Optimal Policy and Optimal Value Functions
Bellman optimality equation
For optimal value function $v_{*}$:
$$
\begin{aligned}
v_{*}(s) &= \max_{a} E \left[ R_{t+1} + \gamma v_{*}(S_{t+1}) \vert S_{t}=s, A_{t}=a \right] \\
&= \max_{a} \sum_{s',r} p(s',r \vert s,a) \left[ r + \gamma v_{*}(s') \right]
\end{aligned}
$$
For optimal action-value function $q_{*}$:
$$
\begin{aligned}
q_{*}(s,a) &= E \left[ R_{t+1} + \gamma \max_{a'} q_{*}(S_{t+1}, a') \vert S_{t} = s, A_{t} = a \right] \\
&= \sum_{s',r} p(s',r \vert s,a) \left[ r + \gamma \max_{a'} q_{*}(s',a') \right]
\end{aligned}
$$
Monte Carlo Methods
Monte Carlo methods only require a sample of states, actions, and rewards from interaction between the agent and the environment. It is model-free; the probability distributions such as state-transition $p(s' \vert s,a)$ need not to be known.
Q-Learning
$$ Q(s,a) \leftarrow (1-\alpha)Q(s,a) + \alpha \left[ r + \gamma \max_{a'} Q(s',a') \right] $$
Initialize Q(s, a)
Start with state "s"
Loop:
Select action "a" with e-greedy
Execute action "a", receive immediate reward "r" and go to state "s'"
Q(s, a) = Q(s, a) + alpha*[r + gamma * max{Q(s', a')} - Q(s, a)]
But what if the number of $(s,a)$ pairs are very big?
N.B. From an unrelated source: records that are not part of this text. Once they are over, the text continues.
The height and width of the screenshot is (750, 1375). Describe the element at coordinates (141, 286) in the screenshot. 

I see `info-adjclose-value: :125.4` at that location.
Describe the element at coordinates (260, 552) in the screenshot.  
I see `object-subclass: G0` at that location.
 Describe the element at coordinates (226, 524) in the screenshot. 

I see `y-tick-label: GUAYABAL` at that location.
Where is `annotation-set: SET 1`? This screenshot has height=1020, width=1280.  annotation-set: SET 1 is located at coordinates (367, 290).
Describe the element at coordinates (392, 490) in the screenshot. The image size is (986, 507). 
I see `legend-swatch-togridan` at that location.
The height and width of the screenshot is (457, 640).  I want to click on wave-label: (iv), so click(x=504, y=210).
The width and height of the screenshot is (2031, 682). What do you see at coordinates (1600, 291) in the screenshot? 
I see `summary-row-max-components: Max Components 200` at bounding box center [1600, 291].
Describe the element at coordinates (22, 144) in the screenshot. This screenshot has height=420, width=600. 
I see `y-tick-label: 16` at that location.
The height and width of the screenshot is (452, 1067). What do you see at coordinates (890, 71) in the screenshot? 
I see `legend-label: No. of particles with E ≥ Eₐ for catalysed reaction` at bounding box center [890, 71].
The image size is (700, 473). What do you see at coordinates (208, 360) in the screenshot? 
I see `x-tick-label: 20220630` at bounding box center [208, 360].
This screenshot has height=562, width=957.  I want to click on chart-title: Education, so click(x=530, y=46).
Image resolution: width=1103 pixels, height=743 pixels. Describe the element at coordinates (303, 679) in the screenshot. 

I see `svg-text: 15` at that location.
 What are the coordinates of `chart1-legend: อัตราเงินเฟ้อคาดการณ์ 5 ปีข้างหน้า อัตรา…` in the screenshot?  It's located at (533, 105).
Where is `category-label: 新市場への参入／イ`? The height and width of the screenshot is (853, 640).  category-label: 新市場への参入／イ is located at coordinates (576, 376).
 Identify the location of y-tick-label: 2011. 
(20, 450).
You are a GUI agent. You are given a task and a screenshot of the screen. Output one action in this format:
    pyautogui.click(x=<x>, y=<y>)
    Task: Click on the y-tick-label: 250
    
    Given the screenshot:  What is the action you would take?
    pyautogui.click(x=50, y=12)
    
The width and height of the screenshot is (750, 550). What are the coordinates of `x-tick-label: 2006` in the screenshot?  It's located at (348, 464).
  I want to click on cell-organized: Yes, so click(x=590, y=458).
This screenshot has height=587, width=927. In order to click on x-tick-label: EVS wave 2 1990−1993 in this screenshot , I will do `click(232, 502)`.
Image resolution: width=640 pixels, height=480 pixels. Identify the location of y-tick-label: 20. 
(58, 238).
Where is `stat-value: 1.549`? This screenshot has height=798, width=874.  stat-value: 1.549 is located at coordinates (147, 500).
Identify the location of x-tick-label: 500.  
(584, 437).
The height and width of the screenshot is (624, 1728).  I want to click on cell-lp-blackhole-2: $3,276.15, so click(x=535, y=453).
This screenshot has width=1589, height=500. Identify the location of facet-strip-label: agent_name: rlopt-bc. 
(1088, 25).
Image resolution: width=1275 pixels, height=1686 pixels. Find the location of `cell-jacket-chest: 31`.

Then it is not practical to keep the table $Q$ for every pair of $(s,a)$. Instead, we could maintain $Q(s,a)$ as a parameterized function. This is where the neural network comes into play.
Q-Network
Training
We define the loss as:
$$ L(\theta) = \left( \left( r + \gamma \max_{a'} {Q(s', a' | \theta }) \right) - Q(s,a|\theta) \right)^2 $$
Our objective is to find weight $\theta$ of the network to minimize the loss:
$$ \min_{\theta} L(\theta) = \min_{\theta} \left[ \left( r + \gamma \max_{a'} {Q(s', a' | \theta }) - Q(s,a|\theta) \right)^2 \right] $$
where $r$ is the immediate reward that we observe and the term $r + \gamma \max_{a'} {Q(s', a' | \theta })$ is the approximated target.
Convergence
However, using a neural network to represent the action-value function tends to be unstable due to:
- Correlations between samples
- Non-stationary targets
How does DeepMind solve this issue?
- Experience replay
- Separated networks
- Go deeper (added by myself)
Experience Replay
Separated Networks
$$ L(\theta) = \left( \left( r + \gamma \max_{a'} {Q(s', a' | \theta^{-} }) \right) - Q(s,a|\theta) \right)^2 $$
Gallery
References
- Mnih, V. et al. Human-level control through deep reinforcement learning. Nature 518, 529–533 (2015).